China verschleiert seine Krise: Die undurchsichtige Supermacht
Chinas Wirtschaftsschwäche belastet die globale Konjunktur.
Foto: dpaPeking. Chinas Statistikbehörde hat am Freitag eine ganze Reihe neuer Konjunkturdaten veröffentlicht. Doch die offiziellen Zahlen werden von Unternehmen und Märkten zunehmend mit Skepsis betrachtet.
So gehen Branchenkenner davon aus, dass die offiziellen Daten zum Immobilienmarkt das Ausmaß der Krise nicht widerspiegeln. Hinzu kommt, dass die Staatsführung wichtige Statistiken zurückhalte oder glätte, warnen Experten. Zudem werden kritische Ökonomen immer häufiger zum Schweigen gebracht.
Die wachsenden Probleme der chinesischen Wirtschaft haben das Misstrauen noch einmal erhöht. Innerhalb weniger Monate hat sich China vom Hoffnungsträger für die Weltwirtschaft zum Sorgenkind entwickelt.

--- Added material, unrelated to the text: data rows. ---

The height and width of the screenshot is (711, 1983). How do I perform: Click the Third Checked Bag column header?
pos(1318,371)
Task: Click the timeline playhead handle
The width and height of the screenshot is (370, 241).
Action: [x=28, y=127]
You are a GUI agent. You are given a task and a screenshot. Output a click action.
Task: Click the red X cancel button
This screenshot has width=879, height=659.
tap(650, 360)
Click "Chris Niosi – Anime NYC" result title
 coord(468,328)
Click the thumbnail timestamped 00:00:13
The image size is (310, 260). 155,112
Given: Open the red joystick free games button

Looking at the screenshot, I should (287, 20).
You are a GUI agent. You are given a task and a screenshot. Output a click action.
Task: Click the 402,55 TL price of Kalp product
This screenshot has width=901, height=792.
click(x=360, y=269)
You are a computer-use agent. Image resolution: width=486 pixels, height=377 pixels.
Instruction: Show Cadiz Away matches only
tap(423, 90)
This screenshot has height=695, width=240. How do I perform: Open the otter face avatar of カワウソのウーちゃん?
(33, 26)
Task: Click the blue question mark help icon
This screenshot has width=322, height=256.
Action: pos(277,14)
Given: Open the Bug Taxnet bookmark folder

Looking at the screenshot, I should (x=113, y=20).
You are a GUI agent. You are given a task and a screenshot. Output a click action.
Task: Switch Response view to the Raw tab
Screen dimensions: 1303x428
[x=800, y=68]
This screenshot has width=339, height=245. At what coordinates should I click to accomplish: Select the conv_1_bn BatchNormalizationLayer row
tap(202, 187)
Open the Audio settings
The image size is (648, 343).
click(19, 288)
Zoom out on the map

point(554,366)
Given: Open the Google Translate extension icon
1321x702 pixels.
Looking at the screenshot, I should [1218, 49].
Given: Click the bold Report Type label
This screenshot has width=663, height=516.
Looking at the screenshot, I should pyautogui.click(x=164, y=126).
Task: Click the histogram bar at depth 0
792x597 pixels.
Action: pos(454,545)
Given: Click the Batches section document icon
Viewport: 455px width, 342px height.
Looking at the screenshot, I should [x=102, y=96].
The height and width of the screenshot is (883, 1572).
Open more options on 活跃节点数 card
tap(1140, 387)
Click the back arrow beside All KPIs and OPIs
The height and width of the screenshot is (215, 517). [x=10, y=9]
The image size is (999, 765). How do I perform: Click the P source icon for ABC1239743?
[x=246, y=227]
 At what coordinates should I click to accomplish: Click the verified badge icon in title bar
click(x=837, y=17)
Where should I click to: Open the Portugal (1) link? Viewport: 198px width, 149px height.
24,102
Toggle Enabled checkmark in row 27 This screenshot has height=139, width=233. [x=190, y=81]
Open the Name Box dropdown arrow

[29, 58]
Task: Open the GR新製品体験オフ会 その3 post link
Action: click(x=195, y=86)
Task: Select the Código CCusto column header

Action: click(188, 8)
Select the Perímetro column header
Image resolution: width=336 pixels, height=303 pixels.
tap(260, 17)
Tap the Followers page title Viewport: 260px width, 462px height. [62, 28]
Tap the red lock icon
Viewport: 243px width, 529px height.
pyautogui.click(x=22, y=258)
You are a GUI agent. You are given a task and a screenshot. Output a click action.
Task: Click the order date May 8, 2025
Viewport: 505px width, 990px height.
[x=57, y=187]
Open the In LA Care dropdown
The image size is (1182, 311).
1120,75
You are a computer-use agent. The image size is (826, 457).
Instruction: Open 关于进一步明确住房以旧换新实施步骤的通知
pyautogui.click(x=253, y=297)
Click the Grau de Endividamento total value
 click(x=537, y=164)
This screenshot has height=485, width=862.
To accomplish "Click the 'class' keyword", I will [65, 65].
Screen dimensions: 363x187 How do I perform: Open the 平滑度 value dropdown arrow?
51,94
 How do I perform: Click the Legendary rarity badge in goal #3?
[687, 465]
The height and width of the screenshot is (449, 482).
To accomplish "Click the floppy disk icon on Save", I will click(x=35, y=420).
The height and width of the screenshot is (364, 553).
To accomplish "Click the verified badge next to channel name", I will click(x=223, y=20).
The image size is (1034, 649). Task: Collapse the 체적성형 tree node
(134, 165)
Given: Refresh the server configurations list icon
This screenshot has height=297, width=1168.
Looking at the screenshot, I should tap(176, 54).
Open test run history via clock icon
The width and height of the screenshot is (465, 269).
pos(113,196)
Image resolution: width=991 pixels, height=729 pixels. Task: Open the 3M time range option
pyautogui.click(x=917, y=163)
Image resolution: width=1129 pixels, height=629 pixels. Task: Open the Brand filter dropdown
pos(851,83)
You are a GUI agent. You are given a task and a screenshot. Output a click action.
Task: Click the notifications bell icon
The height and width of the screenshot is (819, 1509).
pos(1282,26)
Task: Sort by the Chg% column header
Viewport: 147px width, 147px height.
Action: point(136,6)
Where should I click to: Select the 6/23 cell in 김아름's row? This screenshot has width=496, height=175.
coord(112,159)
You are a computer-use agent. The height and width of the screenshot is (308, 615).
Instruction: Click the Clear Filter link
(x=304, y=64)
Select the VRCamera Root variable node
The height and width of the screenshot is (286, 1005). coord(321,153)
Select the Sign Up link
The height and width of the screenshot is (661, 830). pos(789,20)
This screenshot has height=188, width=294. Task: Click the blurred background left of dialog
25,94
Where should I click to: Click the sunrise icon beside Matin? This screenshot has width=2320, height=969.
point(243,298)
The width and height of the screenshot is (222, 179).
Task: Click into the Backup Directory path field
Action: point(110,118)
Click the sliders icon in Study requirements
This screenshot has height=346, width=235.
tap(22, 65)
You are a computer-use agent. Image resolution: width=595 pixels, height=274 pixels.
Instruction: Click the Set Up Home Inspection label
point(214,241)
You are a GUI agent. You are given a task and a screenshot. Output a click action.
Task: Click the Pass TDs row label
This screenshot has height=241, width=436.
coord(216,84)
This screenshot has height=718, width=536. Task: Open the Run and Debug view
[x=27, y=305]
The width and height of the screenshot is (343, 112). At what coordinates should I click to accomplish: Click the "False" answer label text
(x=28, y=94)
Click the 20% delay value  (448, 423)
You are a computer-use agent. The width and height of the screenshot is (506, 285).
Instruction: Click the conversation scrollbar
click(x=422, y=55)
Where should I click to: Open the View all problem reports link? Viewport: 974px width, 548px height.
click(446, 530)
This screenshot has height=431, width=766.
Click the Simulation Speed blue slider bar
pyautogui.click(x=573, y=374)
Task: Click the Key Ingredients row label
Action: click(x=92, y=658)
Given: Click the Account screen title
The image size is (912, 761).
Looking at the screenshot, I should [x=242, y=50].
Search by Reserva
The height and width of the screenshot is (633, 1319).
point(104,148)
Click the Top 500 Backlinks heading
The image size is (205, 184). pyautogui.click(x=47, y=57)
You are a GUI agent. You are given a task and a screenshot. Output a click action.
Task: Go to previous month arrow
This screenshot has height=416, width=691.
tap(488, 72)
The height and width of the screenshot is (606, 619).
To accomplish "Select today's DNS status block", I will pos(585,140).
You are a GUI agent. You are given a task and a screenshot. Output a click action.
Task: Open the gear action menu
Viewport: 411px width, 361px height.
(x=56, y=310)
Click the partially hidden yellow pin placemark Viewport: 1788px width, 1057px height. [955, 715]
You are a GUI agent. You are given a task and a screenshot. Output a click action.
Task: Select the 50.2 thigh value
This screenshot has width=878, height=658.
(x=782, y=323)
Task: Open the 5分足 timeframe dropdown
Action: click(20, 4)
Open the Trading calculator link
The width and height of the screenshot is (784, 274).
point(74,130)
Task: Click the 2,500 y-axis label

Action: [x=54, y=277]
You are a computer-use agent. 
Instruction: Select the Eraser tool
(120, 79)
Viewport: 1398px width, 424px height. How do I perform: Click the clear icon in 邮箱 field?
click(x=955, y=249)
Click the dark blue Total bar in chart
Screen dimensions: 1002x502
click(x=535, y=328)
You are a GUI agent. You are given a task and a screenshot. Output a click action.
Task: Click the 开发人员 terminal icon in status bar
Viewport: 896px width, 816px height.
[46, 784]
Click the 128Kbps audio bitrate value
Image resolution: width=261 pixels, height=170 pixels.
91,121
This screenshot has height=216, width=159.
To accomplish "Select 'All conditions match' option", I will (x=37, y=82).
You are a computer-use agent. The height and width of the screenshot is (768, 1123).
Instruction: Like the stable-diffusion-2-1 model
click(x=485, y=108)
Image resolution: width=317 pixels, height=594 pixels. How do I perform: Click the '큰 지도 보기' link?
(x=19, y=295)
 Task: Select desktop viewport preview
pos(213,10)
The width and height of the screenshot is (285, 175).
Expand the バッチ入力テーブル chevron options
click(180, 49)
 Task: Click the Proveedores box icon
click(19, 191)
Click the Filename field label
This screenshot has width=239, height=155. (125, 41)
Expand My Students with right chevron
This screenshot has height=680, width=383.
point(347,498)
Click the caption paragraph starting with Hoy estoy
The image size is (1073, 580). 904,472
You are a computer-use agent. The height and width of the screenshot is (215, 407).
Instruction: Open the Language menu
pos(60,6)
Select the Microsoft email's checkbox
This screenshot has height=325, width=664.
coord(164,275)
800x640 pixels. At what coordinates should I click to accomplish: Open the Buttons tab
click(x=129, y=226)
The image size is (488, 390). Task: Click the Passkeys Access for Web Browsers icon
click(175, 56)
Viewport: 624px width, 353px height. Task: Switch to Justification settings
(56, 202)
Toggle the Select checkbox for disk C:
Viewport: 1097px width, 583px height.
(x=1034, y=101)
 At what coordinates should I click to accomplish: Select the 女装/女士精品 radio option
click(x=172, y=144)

Grund für die Skepsis gegenüber den offiziellen Zahlen sei, dass es sich insbesondere beim chinesischen Wirtschaftswachstum um eine „politische Zahl“ handelt, betonte jüngst Scott Kennedy, China-Experte beim US-Thinktank Center for Strategic and International Studies (CSIS).
Im zweiten Quartal ist Chinas Wirtschaft offiziellen Angaben zufolge nur noch um 0,8 Prozent gegenüber dem Vorquartal gewachsen. Es gebe nicht nur die Sorge, dass die Daten zu hoch oder zu niedrig angesetzt seien, sondern auch die Befürchtung, sie könnten von der Staatsführung „geglättet“ worden sein. Sollte dies der Fall sein, würden sie die Schwankungen der realen Wirtschaft nicht widerspiegeln.